Foxes need an uplift
Only Europe can keep Leicester's flat-lining season alive
GROUP G
LEICESTER CITY v FC COPENHAGEN
(Tomorrow, 2.45am, Singtel TV Ch 111 & StarHub TV Ch 203)
At Stamford Bridge, Claudio Ranieri looked tired, haggard and irritable.
It was hard to watch.
No one wants to see the funniest guy at a party the morning after. The hangover makes him look all too human.
There's no joyful "dilly-ding, dilly-dong" singing any more, just a dispiriting, droopy-eyed decline.
So the Champions League offers instant pain relief, a chance to ease the domestic headache and chase away the fogginess for a few days.
Hopefully, Ranieri's swirling, fizzing glass is still half-full.
In truth, English football needs Leicester City to rediscover that uplifting underdogs' swagger against Copenhagen tomorrow morning (Singapore time) almost as much as the Foxes.
The greatest achievement in the history of team sports was always going to be a tough act to follow, but the English Premier League has plateaued a little in recent weeks.
Manchester City and Tottenham are stuttering and the champions are in free-fall. Not that their inconsistency really matters. Romance is dead in the domestic game.
However the season plays out, the traditional "haves" are going to end up with a hell of a lot more.
Ironically, romanticism can perhaps still be found in the richest competition of them all.
Victory against the Danish champions virtually guarantees Leicester safe passage through Group G and Ranieri knows it.
He's been there before.
He's a sly master of throwing eggs into one basket by slinging his best onto the bench when it doesn't entirely matter.
Back in January, the Italian was castigated for making several changes in the FA Cup third-round replay against Tottenham.
Jamie Vardy, Riyad Mahrez and N'Golo Kante were all benched and an unfamiliar Leicester side went down 2-0.
The post-mortem was swift and critical. Ranieri had supposedly tinkered with the side's momentum, throwing up unnecessary obstacles and damaging dressing-room morale.
STRATEGY
The Italian was accused of handing the initiative to his title rivals, when what he really gave Spurs was a congested fixture list.
Tottenham won the battle, but Leicester won the war.
Against Chelsea, Ranieri repeated the trick, sending out a couple of pumpkins while he prepared his Cinderellas for the Champions League ball.
Mahrez and Islam Slimani were both benched, but it was a third absentee that did the greater damage.
Kante's defection to Chelsea only emphasised Daniel Amartey's youthful shortcomings. The Blues bypassed him.
Kante was an anti-ageing agent for Robert Huth and Wes Morgan, hiding their wrinkles and covering between the lines.
Without him, they appeared older and slower. Chelsea held up the harshest of mirrors. There was nowhere to hide.
What's worse, one of their teammates was nowhere to be found.
Every fairy tale requires a heroic protagonist and, last season, Leicester had their prince of the penalty box.
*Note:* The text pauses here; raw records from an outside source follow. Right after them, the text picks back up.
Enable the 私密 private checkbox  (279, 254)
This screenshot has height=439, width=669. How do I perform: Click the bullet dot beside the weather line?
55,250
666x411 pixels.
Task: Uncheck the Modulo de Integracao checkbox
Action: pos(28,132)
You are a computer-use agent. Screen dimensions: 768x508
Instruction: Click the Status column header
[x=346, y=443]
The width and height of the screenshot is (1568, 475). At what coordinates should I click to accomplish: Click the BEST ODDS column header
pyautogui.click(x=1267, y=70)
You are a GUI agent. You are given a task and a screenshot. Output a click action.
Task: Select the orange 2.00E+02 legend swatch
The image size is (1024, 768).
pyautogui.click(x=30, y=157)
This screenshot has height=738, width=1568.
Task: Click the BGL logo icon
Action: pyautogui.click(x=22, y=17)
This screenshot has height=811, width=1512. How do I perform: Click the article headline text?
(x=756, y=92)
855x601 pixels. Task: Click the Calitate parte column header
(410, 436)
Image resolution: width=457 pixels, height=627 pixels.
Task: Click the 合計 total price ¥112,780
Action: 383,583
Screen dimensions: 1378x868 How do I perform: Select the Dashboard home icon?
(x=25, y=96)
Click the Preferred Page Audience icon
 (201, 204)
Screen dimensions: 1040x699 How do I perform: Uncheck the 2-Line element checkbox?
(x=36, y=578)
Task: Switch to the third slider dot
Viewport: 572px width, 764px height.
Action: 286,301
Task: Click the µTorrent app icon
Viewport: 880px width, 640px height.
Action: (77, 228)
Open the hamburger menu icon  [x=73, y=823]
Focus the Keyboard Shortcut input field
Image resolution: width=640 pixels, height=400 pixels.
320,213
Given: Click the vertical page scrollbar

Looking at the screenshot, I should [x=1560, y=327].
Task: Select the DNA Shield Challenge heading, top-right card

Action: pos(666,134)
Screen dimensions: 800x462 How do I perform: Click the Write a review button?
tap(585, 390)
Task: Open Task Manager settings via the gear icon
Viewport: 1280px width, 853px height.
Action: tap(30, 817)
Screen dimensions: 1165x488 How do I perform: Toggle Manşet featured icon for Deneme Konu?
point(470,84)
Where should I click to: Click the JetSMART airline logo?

But Vardy's performance against Chelsea was of the ugly-sister variety, unhelpful and unattractive.
He had one (off-target) shot and managed only four touches in the penalty area. Two goals in eight games contrast with the unstoppable scoring machine of the previous campaign.
Vardy missed Mahrez at Stamford Bridge, but not as much as Mahrez has missed Vardy in recent weeks.
A full calendar month has passed since the Algerian last found his striking Roadrunner with a Premier League pass.
Of course, it seems mean-spirited to criticise Leicester for their predictable slide down the Premier League standings. An impossible dream can only be realised once.
But if the Foxes' title success achieved immortality, it certainly didn't earn immunity.
Even overachieving dream-weavers have a limited shelf life.
Howard Wilkinson was sacked three seasons after masterminding Leeds United's title triumph.
Kenny Dalglish was gone just one year after his open-top bus parade with Blackburn Rovers.
And they were simpler times with more forgiving owners.
More worrying, Leicester were utterly abject against Chelsea. Their 4-4-2 set-up now resembles the relic it was once considered to be, both plodding and predictable.
A fourth game on the road without a point betrayed a side that can no longer spring counter-attacks against smarter opposition and cannot defend with the same rugged reliability.
Domestically, the dream is already over.
So Europe offers individual and collective salvation for the Foxes, who flourish when they gather those eggs in a single tournament basket and go for broke.
Leicester can't win the Champions League, but if they can avoid an early Brexit, they'll at least ease the hangover.
After a season of domestic bliss, they deserve a few more heady nights in Europe.